* **What you have to do**
Using the records that appear below, write out exactly the lines from the one with "Click the Shanghai (PVG) origin input field" through the one with "Close the Create New Instance dialog", keeping both end lines.

* **Materials provided**
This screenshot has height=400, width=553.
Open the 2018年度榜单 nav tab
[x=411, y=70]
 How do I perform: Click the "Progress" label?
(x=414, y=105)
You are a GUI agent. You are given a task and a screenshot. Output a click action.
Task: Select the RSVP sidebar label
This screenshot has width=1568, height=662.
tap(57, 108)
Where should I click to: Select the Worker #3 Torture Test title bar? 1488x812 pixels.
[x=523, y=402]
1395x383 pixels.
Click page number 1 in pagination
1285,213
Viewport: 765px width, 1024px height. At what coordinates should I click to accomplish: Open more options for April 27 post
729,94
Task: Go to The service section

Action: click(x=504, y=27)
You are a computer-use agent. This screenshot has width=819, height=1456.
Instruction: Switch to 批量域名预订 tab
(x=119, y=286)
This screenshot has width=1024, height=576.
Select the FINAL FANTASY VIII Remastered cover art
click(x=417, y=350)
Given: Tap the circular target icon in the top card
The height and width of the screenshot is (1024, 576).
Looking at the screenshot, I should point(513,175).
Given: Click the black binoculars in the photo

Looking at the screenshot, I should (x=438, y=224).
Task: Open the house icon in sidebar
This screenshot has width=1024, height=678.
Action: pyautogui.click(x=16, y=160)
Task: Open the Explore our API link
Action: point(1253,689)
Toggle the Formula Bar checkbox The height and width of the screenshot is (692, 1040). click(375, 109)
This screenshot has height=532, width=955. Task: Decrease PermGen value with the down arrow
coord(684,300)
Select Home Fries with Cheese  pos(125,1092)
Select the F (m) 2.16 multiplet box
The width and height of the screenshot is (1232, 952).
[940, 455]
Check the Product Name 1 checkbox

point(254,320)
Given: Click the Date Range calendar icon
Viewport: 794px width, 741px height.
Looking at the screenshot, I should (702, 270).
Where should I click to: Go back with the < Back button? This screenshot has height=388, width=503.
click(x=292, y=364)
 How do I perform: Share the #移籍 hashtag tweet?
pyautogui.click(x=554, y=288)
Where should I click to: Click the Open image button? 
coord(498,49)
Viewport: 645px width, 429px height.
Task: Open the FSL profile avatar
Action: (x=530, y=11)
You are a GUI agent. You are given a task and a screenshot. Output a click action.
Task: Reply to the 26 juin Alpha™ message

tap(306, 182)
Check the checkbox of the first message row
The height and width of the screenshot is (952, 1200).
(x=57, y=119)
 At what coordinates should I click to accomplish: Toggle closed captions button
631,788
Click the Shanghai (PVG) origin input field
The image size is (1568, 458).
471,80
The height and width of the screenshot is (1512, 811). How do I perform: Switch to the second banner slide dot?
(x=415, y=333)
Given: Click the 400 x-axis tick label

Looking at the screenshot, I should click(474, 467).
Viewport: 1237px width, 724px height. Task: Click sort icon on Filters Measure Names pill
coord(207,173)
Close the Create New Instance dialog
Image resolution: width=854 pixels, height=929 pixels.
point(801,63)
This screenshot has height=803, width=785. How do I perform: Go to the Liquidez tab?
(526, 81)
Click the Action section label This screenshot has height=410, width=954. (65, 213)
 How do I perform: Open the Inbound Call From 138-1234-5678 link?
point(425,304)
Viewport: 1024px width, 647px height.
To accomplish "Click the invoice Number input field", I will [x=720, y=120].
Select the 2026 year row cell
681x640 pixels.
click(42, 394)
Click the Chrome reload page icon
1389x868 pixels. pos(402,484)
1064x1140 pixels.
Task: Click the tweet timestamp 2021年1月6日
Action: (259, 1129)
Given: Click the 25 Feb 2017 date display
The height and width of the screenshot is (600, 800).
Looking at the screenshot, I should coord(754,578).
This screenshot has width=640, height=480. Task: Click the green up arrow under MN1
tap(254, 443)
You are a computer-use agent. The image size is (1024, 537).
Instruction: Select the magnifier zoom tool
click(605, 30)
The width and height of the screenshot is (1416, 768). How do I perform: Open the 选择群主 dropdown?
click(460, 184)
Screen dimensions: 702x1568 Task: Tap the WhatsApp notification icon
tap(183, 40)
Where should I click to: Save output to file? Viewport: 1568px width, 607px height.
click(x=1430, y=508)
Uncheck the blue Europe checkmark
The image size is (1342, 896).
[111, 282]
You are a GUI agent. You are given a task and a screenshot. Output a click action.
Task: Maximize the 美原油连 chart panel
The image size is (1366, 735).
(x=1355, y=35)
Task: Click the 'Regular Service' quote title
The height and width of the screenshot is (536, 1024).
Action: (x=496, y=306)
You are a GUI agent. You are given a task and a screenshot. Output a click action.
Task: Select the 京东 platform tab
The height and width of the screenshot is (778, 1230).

* **Response to this task**
Click the Shanghai (PVG) origin input field
The image size is (1568, 458).
471,80
The height and width of the screenshot is (1512, 811). How do I perform: Switch to the second banner slide dot?
(x=415, y=333)
Given: Click the 400 x-axis tick label

Looking at the screenshot, I should click(474, 467).
Viewport: 1237px width, 724px height. Task: Click sort icon on Filters Measure Names pill
coord(207,173)
Close the Create New Instance dialog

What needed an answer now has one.